(Saved data records)
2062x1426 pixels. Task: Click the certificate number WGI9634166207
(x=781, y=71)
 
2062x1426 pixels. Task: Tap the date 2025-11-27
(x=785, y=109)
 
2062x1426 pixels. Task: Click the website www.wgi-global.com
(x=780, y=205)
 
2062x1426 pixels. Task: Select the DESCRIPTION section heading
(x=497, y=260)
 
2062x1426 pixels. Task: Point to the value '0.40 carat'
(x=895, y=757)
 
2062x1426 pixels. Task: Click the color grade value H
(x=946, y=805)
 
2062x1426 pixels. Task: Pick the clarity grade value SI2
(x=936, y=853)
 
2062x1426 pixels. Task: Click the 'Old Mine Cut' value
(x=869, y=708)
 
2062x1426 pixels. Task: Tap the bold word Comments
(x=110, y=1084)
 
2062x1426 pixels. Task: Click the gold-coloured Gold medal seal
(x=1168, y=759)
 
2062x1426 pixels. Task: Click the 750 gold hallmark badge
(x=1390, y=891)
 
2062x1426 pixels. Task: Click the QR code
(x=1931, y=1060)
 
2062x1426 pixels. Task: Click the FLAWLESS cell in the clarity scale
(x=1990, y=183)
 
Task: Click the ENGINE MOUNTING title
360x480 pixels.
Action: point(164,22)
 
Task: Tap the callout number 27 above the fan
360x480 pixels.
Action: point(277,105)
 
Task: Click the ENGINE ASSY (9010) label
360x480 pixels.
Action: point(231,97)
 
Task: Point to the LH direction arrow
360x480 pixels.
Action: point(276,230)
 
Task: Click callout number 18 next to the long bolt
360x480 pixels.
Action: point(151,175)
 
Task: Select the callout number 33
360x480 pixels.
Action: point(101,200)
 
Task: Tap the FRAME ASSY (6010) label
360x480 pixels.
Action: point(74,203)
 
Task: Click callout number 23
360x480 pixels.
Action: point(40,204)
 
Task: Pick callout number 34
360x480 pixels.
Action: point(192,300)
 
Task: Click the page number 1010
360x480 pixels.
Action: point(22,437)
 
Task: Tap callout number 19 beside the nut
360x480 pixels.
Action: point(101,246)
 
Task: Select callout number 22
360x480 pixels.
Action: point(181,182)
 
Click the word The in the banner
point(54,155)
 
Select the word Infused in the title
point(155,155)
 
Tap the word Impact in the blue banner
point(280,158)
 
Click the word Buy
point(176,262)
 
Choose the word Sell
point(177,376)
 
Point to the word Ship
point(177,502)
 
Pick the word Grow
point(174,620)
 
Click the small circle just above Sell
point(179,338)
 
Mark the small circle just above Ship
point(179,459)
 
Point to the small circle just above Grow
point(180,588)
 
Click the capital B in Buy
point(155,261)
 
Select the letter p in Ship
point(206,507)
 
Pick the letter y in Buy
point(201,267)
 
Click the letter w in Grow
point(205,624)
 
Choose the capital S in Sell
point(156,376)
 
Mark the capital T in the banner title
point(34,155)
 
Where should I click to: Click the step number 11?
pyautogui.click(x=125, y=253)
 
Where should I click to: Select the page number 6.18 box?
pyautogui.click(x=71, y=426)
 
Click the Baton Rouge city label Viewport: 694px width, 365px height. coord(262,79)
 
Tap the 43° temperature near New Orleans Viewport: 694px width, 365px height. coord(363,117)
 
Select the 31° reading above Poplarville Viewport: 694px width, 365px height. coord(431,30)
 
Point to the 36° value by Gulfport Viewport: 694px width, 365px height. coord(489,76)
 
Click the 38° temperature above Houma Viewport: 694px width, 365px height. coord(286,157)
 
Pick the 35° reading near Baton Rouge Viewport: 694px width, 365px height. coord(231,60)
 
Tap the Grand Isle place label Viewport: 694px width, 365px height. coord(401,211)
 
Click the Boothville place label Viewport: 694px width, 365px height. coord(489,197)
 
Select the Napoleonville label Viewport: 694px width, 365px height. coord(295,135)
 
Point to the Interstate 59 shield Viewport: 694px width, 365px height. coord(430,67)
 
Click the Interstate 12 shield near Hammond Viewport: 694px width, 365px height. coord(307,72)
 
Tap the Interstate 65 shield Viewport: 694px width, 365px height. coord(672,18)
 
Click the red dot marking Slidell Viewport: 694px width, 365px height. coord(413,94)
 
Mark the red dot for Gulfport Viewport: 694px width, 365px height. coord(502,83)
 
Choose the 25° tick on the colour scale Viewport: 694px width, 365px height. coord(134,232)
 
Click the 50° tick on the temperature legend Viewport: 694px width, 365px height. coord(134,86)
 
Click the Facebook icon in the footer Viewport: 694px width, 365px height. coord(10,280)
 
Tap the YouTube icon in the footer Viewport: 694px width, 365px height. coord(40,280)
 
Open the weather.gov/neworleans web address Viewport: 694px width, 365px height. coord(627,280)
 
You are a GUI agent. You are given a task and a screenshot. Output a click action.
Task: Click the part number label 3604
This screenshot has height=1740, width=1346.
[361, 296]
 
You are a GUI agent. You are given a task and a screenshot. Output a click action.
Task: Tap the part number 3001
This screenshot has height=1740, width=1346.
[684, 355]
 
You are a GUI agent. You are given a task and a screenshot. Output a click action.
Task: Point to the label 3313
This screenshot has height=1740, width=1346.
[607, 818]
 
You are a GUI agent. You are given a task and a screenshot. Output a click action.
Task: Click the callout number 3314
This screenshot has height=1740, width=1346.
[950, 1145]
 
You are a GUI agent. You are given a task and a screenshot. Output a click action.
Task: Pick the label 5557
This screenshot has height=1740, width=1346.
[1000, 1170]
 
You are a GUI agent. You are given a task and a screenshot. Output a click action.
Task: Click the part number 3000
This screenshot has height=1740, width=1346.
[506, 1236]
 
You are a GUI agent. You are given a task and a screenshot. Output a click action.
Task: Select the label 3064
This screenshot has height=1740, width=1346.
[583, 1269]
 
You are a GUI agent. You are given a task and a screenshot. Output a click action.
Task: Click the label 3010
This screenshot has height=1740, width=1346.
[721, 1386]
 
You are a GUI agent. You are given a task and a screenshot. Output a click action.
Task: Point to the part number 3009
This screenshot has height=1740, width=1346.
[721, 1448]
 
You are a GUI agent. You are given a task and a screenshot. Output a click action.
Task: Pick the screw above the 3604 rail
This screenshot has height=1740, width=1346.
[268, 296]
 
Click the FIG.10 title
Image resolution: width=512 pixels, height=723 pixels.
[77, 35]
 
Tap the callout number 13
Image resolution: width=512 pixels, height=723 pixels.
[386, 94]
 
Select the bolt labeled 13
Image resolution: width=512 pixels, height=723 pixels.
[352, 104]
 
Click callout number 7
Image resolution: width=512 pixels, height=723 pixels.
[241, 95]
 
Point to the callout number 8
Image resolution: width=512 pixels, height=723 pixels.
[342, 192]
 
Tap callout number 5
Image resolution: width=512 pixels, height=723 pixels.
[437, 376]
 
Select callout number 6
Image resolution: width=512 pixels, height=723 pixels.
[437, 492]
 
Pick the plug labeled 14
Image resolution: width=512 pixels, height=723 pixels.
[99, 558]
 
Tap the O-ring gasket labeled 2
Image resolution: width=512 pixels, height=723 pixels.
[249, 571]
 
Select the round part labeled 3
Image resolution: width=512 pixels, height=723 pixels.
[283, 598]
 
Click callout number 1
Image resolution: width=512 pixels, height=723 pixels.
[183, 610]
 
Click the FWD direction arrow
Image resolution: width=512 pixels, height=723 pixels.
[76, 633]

Request
Reproduce every one of the records above with no changes at all.

Final result
2062x1426 pixels. Task: Click the certificate number WGI9634166207
(x=781, y=71)
 
2062x1426 pixels. Task: Tap the date 2025-11-27
(x=785, y=109)
 
2062x1426 pixels. Task: Click the website www.wgi-global.com
(x=780, y=205)
 
2062x1426 pixels. Task: Select the DESCRIPTION section heading
(x=497, y=260)
 
2062x1426 pixels. Task: Point to the value '0.40 carat'
(x=895, y=757)
 
2062x1426 pixels. Task: Click the color grade value H
(x=946, y=805)
 
2062x1426 pixels. Task: Pick the clarity grade value SI2
(x=936, y=853)
 
2062x1426 pixels. Task: Click the 'Old Mine Cut' value
(x=869, y=708)
 
2062x1426 pixels. Task: Tap the bold word Comments
(x=110, y=1084)
 
2062x1426 pixels. Task: Click the gold-coloured Gold medal seal
(x=1168, y=759)
 
2062x1426 pixels. Task: Click the 750 gold hallmark badge
(x=1390, y=891)
 
2062x1426 pixels. Task: Click the QR code
(x=1931, y=1060)
 
2062x1426 pixels. Task: Click the FLAWLESS cell in the clarity scale
(x=1990, y=183)
 
Task: Click the ENGINE MOUNTING title
360x480 pixels.
Action: point(164,22)
 
Task: Tap the callout number 27 above the fan
360x480 pixels.
Action: point(277,105)
 
Task: Click the ENGINE ASSY (9010) label
360x480 pixels.
Action: point(231,97)
 
Task: Point to the LH direction arrow
360x480 pixels.
Action: point(276,230)
 
Task: Click callout number 18 next to the long bolt
360x480 pixels.
Action: point(151,175)
 
Task: Select the callout number 33
360x480 pixels.
Action: point(101,200)
 
Task: Tap the FRAME ASSY (6010) label
360x480 pixels.
Action: point(74,203)
 
Task: Click callout number 23
360x480 pixels.
Action: point(40,204)
 
Task: Pick callout number 34
360x480 pixels.
Action: point(192,300)
 
Task: Click the page number 1010
360x480 pixels.
Action: point(22,437)
 
Task: Tap callout number 19 beside the nut
360x480 pixels.
Action: point(101,246)
 
Task: Select callout number 22
360x480 pixels.
Action: point(181,182)
 
Click the word The in the banner
point(54,155)
 
Select the word Infused in the title
point(155,155)
 
Tap the word Impact in the blue banner
point(280,158)
 
Click the word Buy
point(176,262)
 
Choose the word Sell
point(177,376)
 
Point to the word Ship
point(177,502)
 
Pick the word Grow
point(174,620)
 
Click the small circle just above Sell
point(179,338)
 
Mark the small circle just above Ship
point(179,459)
 
Point to the small circle just above Grow
point(180,588)
 
Click the capital B in Buy
point(155,261)
 
Select the letter p in Ship
point(206,507)
 
Pick the letter y in Buy
point(201,267)
 
Click the letter w in Grow
point(205,624)
 
Choose the capital S in Sell
point(156,376)
 
Mark the capital T in the banner title
point(34,155)
 
Where should I click to: Click the step number 11?
pyautogui.click(x=125, y=253)
 
Where should I click to: Select the page number 6.18 box?
pyautogui.click(x=71, y=426)
 
Click the Baton Rouge city label Viewport: 694px width, 365px height. coord(262,79)
 
Tap the 43° temperature near New Orleans Viewport: 694px width, 365px height. coord(363,117)
 
Select the 31° reading above Poplarville Viewport: 694px width, 365px height. coord(431,30)
 
Point to the 36° value by Gulfport Viewport: 694px width, 365px height. coord(489,76)
 
Click the 38° temperature above Houma Viewport: 694px width, 365px height. coord(286,157)
 
Pick the 35° reading near Baton Rouge Viewport: 694px width, 365px height. coord(231,60)
 
Tap the Grand Isle place label Viewport: 694px width, 365px height. coord(401,211)
 
Click the Boothville place label Viewport: 694px width, 365px height. coord(489,197)
 
Select the Napoleonville label Viewport: 694px width, 365px height. coord(295,135)
 
Point to the Interstate 59 shield Viewport: 694px width, 365px height. coord(430,67)
 
Click the Interstate 12 shield near Hammond Viewport: 694px width, 365px height. coord(307,72)
 
Tap the Interstate 65 shield Viewport: 694px width, 365px height. coord(672,18)
 
Click the red dot marking Slidell Viewport: 694px width, 365px height. coord(413,94)
 
Mark the red dot for Gulfport Viewport: 694px width, 365px height. coord(502,83)
 
Choose the 25° tick on the colour scale Viewport: 694px width, 365px height. coord(134,232)
 
Click the 50° tick on the temperature legend Viewport: 694px width, 365px height. coord(134,86)
 
Click the Facebook icon in the footer Viewport: 694px width, 365px height. coord(10,280)
 
Tap the YouTube icon in the footer Viewport: 694px width, 365px height. coord(40,280)
 
Open the weather.gov/neworleans web address Viewport: 694px width, 365px height. coord(627,280)
 
You are a GUI agent. You are given a task and a screenshot. Output a click action.
Task: Click the part number label 3604
This screenshot has height=1740, width=1346.
[361, 296]
 
You are a GUI agent. You are given a task and a screenshot. Output a click action.
Task: Tap the part number 3001
This screenshot has height=1740, width=1346.
[684, 355]
 
You are a GUI agent. You are given a task and a screenshot. Output a click action.
Task: Point to the label 3313
This screenshot has height=1740, width=1346.
[607, 818]
 
You are a GUI agent. You are given a task and a screenshot. Output a click action.
Task: Click the callout number 3314
This screenshot has height=1740, width=1346.
[950, 1145]
 
You are a GUI agent. You are given a task and a screenshot. Output a click action.
Task: Pick the label 5557
This screenshot has height=1740, width=1346.
[1000, 1170]
 
You are a GUI agent. You are given a task and a screenshot. Output a click action.
Task: Click the part number 3000
This screenshot has height=1740, width=1346.
[506, 1236]
 
You are a GUI agent. You are given a task and a screenshot. Output a click action.
Task: Select the label 3064
This screenshot has height=1740, width=1346.
[583, 1269]
 
You are a GUI agent. You are given a task and a screenshot. Output a click action.
Task: Click the label 3010
This screenshot has height=1740, width=1346.
[721, 1386]
 
You are a GUI agent. You are given a task and a screenshot. Output a click action.
Task: Point to the part number 3009
This screenshot has height=1740, width=1346.
[721, 1448]
 
You are a GUI agent. You are given a task and a screenshot. Output a click action.
Task: Pick the screw above the 3604 rail
This screenshot has height=1740, width=1346.
[268, 296]
 
Click the FIG.10 title
Image resolution: width=512 pixels, height=723 pixels.
[77, 35]
 
Tap the callout number 13
Image resolution: width=512 pixels, height=723 pixels.
[386, 94]
 
Select the bolt labeled 13
Image resolution: width=512 pixels, height=723 pixels.
[352, 104]
 
Click callout number 7
Image resolution: width=512 pixels, height=723 pixels.
[241, 95]
 
Point to the callout number 8
Image resolution: width=512 pixels, height=723 pixels.
[342, 192]
 
Tap callout number 5
Image resolution: width=512 pixels, height=723 pixels.
[437, 376]
 
Select callout number 6
Image resolution: width=512 pixels, height=723 pixels.
[437, 492]
 
Pick the plug labeled 14
Image resolution: width=512 pixels, height=723 pixels.
[99, 558]
 
Tap the O-ring gasket labeled 2
Image resolution: width=512 pixels, height=723 pixels.
[249, 571]
 
Select the round part labeled 3
Image resolution: width=512 pixels, height=723 pixels.
[283, 598]
 
Click callout number 1
Image resolution: width=512 pixels, height=723 pixels.
[183, 610]
 
Click the FWD direction arrow
Image resolution: width=512 pixels, height=723 pixels.
[76, 633]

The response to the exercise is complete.